PALO ALTO – Europe is suffering from simultaneous sovereign-debt, banking, and currency crises. Severe economic distress and political pressure are buffeting relationships among citizens, sovereign states, and supranational institutions such as the European Central Bank. Calls are rampant for surrendering fiscal sovereignty; for dramatic recapitalization of the financially vulnerable banking system; and/or for Greece and possibly other distressed eurozone members to quit the euro (or for establishing an interim two-tier monetary union).
In this combustible environment, policymakers are desperately using various vehicles – including the ECB, the International Monetary Fund, and the European Financial Stability Facility – in an attempt to stem the financial panic, contagion, and risk of recession. But are officials going about it in the right way?
The sovereign debt, banking, and euro crises are closely connected. Given their large, battered holdings of peripheral eurozone countries’ sovereign debt, many of Europe’s thinly capitalized banks would be insolvent if their assets were marked to market. Their deleveraging inhibits economic recovery. And the large fiscal adjustment necessary for Greece, Ireland, and Portugal, if not Italy and Spain, will be economically and socially disruptive. Default likely would be accompanied by severe economic contraction – Argentina’s GDP fell 15% after it defaulted in 2002.
Despite stress tests, bailout funds, and continual meetings, a permanent workable fix has so far eluded European policymakers. Failure will erect a huge obstacle to European economic growth for years to come, and could threaten the survival of the euro itself. Disagreement among and between heads of state and the ECB over the Bank’s purchases of distressed sovereign debt have only added to the uncertainty.
A decent pan-European economic recovery, and successful gradual fiscal consolidation, would allow the distressed sovereign bonds to rise in value over time. Until then, the jockeying will continue over who will bear the losses, when, and how. Will it be Greek citizens? German, French, and Dutch taxpayers? Bondholders? Financial institutions’ shareholders? And the fundamental problem is that how the battle is resolved will affect the amount of the losses.
Prices of bank shares and the Euribor-OIS spread (a measure of financial stress) signal a profound lack of confidence in the sovereign debt of distressed countries, with yields on ten-year Greek bonds recently hitting 25%. The crisis affects non-Europeans too; for example, concern over the exposure of American banks and money-market funds to troubled European banks is harming US financial markets.
There are three basic approaches to resolving the banking crisis (which means resolving the fiscal adjustment, sovereign debt, and euro issues simultaneously). The first approach relies on time, profitability, and eventual workout. One estimate suggests that a 50% reduction in the value of peripheral countries’ sovereign debt (reasonable for Greece, but high for the others) would cause about $3 trillion in losses, overwhelming the capital of European banks. But the banks are profitable ongoing enterprises in the current low-interest-rate environment, because they typically engage in short-term borrowing and longer-term lending at higher rates, with leverage. Playing for time thus might enable them gradually to recapitalize themselves by retaining profits or attracting outside capital.

→ The data:
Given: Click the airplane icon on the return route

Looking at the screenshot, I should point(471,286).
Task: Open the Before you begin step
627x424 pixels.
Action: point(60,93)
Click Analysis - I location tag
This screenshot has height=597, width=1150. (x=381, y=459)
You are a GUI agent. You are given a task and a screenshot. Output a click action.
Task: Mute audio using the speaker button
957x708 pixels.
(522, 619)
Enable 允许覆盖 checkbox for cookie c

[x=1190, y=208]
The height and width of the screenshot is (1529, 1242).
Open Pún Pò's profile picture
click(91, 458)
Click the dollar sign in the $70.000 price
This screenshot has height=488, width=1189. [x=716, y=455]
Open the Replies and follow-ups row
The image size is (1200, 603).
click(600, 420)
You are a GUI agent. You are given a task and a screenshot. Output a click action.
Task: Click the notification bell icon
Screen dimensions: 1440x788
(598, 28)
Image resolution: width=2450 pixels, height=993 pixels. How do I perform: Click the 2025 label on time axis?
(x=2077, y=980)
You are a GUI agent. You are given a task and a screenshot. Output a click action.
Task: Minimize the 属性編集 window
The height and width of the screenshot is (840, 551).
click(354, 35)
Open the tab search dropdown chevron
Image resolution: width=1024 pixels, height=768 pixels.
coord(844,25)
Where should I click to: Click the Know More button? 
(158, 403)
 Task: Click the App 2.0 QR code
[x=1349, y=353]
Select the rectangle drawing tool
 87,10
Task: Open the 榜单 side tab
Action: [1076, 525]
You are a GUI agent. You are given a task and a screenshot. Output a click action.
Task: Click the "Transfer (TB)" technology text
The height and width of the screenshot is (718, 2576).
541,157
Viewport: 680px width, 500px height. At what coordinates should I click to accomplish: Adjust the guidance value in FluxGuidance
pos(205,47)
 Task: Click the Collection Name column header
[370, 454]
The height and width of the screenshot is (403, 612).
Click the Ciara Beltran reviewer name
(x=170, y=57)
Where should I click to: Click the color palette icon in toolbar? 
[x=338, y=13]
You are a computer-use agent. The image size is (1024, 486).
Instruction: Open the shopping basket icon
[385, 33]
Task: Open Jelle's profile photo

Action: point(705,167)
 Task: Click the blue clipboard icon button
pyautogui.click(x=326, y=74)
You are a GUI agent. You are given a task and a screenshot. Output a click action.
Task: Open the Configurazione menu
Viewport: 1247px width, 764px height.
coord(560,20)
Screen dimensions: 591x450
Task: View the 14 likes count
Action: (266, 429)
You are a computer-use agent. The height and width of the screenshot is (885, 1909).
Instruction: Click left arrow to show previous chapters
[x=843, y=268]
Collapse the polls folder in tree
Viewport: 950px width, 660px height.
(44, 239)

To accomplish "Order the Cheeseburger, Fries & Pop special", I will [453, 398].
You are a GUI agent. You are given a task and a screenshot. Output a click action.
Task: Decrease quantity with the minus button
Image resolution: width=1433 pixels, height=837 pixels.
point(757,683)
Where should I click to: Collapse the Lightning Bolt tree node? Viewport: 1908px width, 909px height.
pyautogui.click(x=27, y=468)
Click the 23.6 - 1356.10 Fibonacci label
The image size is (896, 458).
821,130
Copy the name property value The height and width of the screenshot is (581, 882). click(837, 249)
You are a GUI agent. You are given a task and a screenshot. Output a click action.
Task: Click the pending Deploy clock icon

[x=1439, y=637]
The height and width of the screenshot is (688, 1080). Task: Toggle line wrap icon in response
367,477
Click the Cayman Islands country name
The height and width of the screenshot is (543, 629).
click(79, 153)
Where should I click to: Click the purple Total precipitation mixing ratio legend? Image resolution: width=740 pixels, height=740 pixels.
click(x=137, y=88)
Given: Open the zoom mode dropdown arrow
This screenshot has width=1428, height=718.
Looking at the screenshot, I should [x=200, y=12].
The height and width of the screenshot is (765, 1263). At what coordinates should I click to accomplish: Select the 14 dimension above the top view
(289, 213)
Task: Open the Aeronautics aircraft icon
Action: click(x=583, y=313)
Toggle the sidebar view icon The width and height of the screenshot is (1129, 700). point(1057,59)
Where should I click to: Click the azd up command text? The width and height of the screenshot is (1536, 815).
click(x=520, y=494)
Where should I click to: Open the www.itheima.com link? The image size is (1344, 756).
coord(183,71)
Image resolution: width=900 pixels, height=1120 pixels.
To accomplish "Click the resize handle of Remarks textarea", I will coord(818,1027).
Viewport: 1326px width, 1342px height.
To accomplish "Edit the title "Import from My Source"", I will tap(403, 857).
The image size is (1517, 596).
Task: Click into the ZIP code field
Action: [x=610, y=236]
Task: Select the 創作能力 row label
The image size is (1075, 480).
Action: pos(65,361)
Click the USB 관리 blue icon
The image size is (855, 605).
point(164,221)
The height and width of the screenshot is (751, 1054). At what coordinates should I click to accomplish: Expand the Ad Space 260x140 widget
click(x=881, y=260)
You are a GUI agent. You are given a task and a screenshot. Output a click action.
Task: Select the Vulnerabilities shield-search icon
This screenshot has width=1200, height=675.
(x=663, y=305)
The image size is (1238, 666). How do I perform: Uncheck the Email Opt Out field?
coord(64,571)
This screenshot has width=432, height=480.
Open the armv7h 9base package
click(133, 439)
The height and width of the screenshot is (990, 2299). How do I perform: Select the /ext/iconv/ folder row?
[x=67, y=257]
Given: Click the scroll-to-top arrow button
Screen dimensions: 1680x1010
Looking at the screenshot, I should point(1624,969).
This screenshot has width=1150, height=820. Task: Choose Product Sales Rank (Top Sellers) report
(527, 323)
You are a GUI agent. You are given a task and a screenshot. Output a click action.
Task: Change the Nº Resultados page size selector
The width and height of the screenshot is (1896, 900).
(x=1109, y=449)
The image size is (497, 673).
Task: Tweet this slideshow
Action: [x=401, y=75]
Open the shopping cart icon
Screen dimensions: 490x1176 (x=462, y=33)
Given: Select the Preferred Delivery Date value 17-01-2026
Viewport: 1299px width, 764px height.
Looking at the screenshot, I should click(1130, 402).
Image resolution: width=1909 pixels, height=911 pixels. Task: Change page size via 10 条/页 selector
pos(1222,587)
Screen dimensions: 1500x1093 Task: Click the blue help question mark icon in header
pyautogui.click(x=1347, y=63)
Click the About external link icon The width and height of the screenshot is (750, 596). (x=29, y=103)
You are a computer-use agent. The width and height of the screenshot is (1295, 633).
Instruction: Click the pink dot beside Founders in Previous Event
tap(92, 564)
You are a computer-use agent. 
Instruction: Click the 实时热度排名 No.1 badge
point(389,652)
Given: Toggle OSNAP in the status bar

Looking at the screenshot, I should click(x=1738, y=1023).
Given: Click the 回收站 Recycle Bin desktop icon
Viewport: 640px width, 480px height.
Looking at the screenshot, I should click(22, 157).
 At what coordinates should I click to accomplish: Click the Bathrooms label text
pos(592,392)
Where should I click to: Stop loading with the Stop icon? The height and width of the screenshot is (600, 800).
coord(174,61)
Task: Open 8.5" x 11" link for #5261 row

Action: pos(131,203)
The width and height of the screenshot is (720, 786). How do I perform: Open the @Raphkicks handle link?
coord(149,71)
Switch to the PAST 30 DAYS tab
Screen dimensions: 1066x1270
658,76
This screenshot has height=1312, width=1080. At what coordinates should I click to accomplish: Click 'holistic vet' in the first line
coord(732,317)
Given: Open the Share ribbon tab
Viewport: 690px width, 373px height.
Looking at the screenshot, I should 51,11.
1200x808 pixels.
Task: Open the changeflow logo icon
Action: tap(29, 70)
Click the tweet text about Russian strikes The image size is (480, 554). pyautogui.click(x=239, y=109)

→ Activity:
Proceed with the text on Europe's debt and banking crises, starting after its last sentence. The records have no connection to the text on Europe's debt and banking crises.

→ Result below:
A strong, durable economic recovery would make such an approach workable. Most European officials hope that, when combined with substantial public money to support troubled sovereign debt, it will.
The Obama administration adopted this option, following the unpopular Troubled Asset Relief Program, which injected hundreds of billions of public dollars into the banking system (most of which has been repaid). But some US banks, including Bank of America and Citi, are still vulnerable, with considerable toxic assets (mainly related to home mortgages) on their balance sheets.
The second approach is rapid resolution. But letting questionable banks gradually recapitalize themselves and resolving the bad debt later – perhaps with European Brady Bonds (zero-coupon bonds which in the 1990’s enabled US banks and Latin American countries to agree to partial write-downs) – won’t work if the losses are too large or the recovery is too fragile. More rapid resolution may be necessary to prevent zombie banks from infecting the financial system.
The US Resolution Trust Corporation rapidly shut down 1,000 insolvent banks and Savings and Loans from 1989 to 1995 so that they would not damage healthy institutions. Scaled to today’s economy, assets worth $1.25 trillion were sold off, with 80% of the value recovered. The financial system rapidly returned to health. This approach requires judgment and resolve in separating insolvent institutions from solvent ones.
Finally, there is the path of public capital. If market-driven recapitalization is too slow, and closing failing institutions is impossible, a more extreme alternative is to inject public capital directly into the banks (rather than indirectly, as now, by propping up the value of the sovereign debt that they hold). This approach prevents bank runs, because banks with more capital are safer. But how much public capital should be used, and on what terms? Private capital, of course, is preferable, but, given the risk that it will be wiped out by future public intervention, investors will be wary. In the meantime, regulators are increasing banks’ capital ratios.
Europeans, both debtors and creditors, must address the banking problem forthrightly, and simultaneously with the euro, sovereign-debt, and fiscal-adjustment issues. Pretending that banks that passed modest stress tests can be kept open indefinitely with little collateral damage is wishful – and dangerous – thinking.